__TO DO__
Take the entries below and reproduce exactly the portion that begins at the line containing "Task: Select the 合计 column header" and ends at the line containing "Task: Click the LABEL138 ad image", keeping both ends, dropping pictures, and adding nothing else.

__DATA FOR REVIEW__
--------------------------------
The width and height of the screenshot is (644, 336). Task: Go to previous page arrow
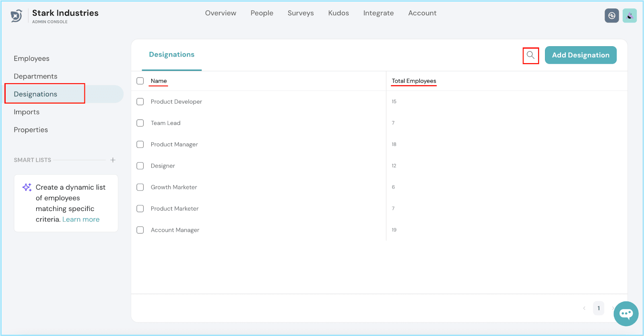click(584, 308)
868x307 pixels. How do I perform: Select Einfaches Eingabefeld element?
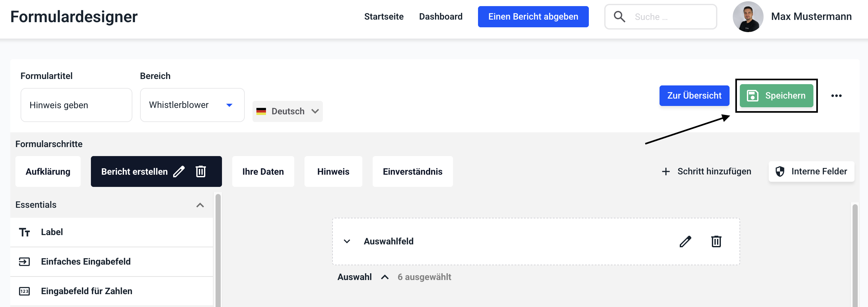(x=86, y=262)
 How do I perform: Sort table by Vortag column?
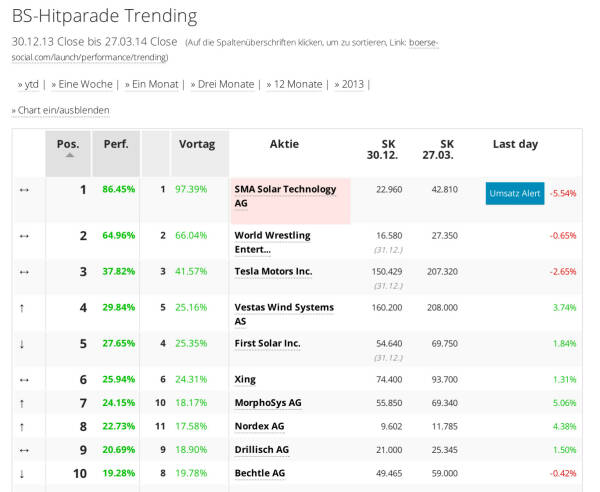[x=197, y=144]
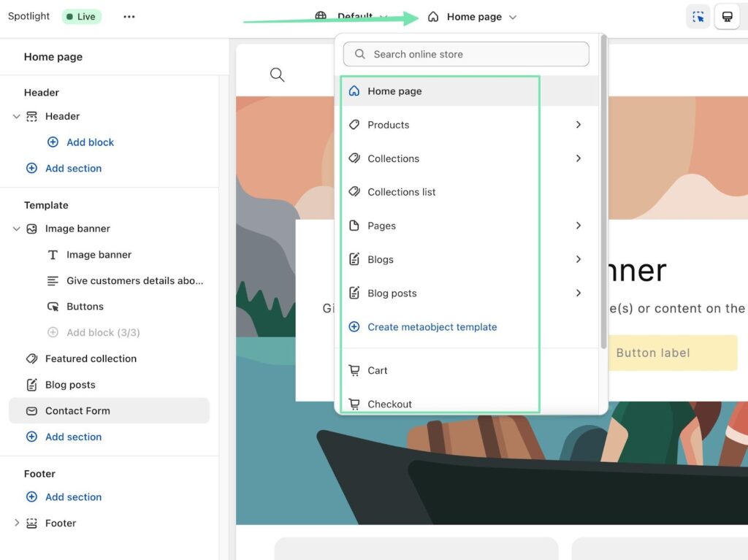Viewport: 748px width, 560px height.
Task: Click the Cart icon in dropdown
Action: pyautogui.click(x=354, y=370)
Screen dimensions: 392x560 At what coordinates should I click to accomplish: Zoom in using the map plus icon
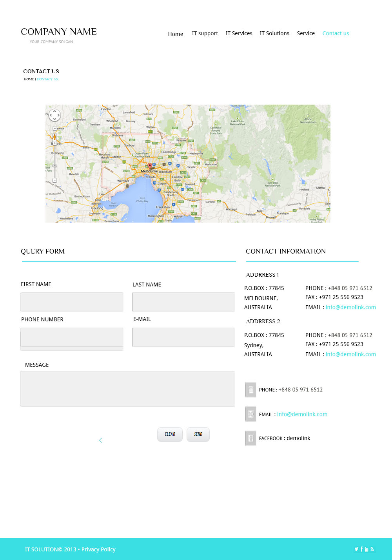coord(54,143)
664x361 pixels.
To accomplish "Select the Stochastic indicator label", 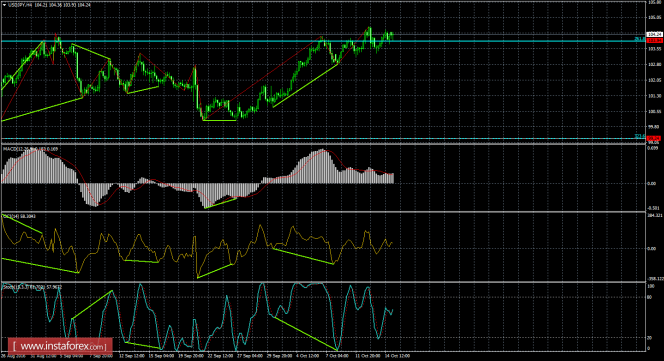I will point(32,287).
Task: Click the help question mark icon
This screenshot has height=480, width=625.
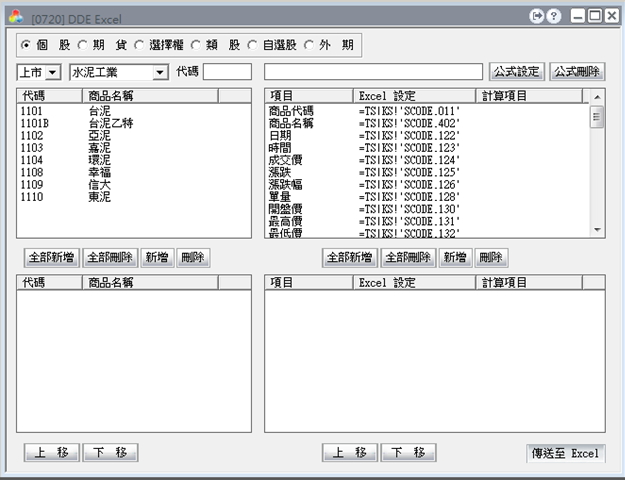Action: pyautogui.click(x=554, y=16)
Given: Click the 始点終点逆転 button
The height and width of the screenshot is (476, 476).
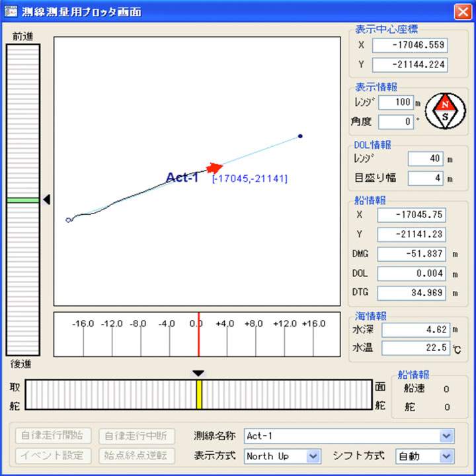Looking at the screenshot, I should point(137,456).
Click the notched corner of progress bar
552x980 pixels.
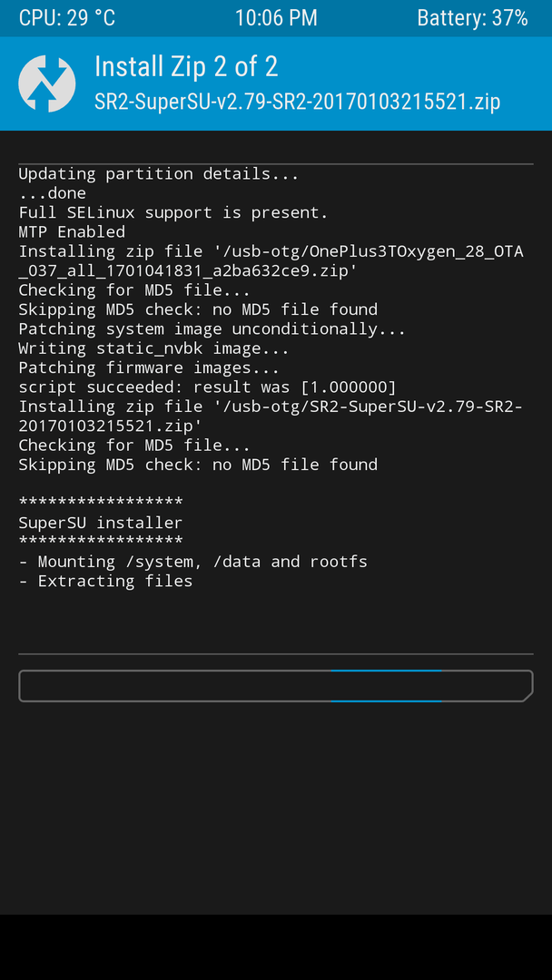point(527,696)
--------------------------------
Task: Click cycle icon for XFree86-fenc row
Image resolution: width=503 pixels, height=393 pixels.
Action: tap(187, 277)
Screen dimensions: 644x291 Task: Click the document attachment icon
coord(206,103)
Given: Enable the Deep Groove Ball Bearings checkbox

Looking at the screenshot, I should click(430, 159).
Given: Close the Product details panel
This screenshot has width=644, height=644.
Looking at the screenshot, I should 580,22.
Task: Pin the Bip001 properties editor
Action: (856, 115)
--------------------------------
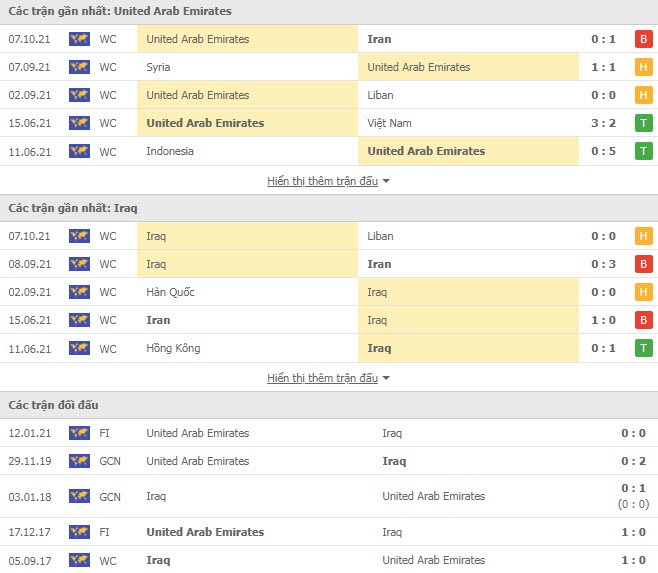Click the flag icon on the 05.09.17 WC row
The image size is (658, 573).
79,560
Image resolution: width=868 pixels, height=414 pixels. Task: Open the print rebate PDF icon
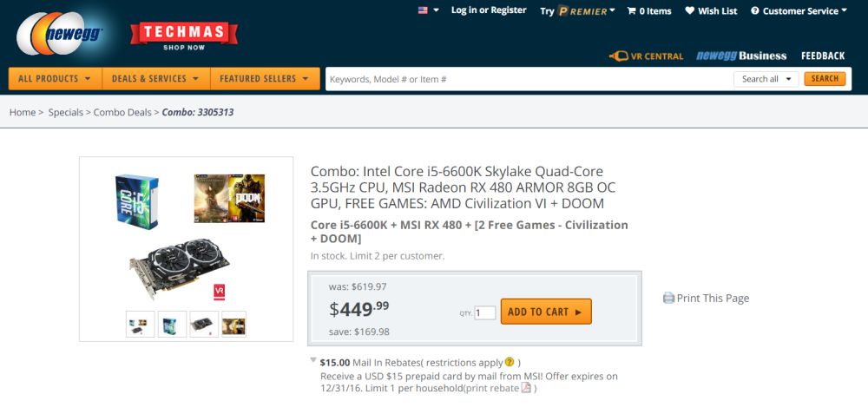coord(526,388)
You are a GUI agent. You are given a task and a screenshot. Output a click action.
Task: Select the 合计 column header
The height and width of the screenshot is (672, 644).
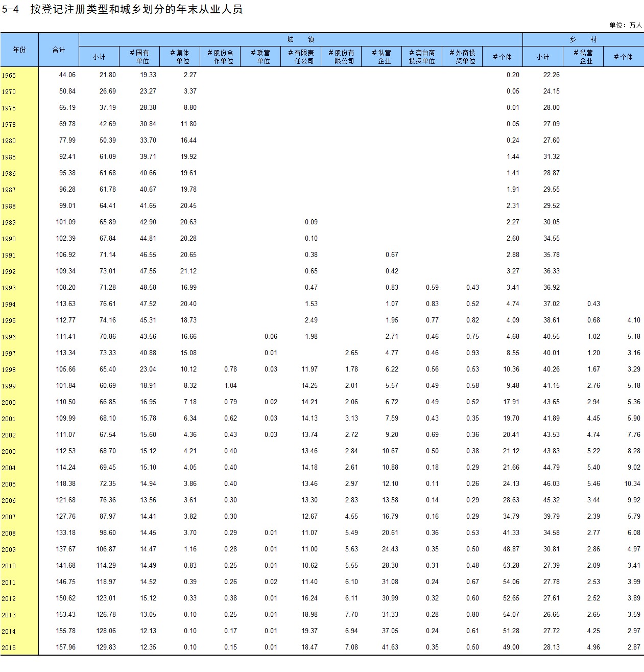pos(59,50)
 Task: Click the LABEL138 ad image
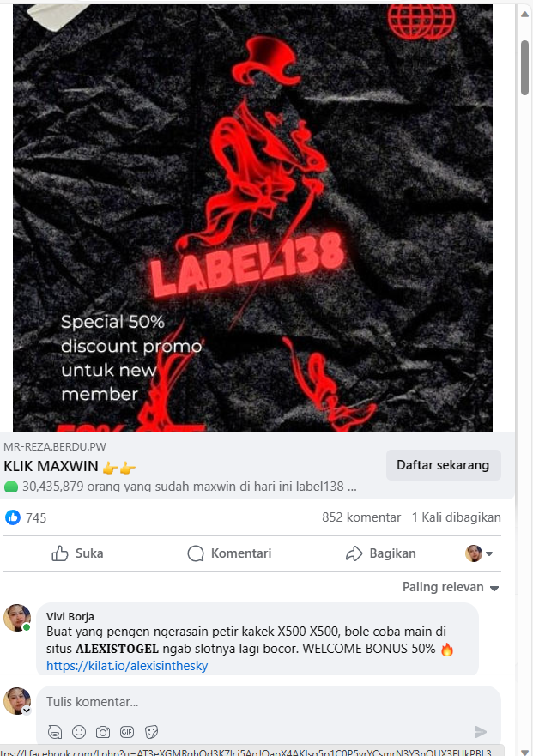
--------------------------------
__RESPONSE__
Task: Select the 合计 column header
The height and width of the screenshot is (672, 644).
pos(59,50)
 Task: Click the LABEL138 ad image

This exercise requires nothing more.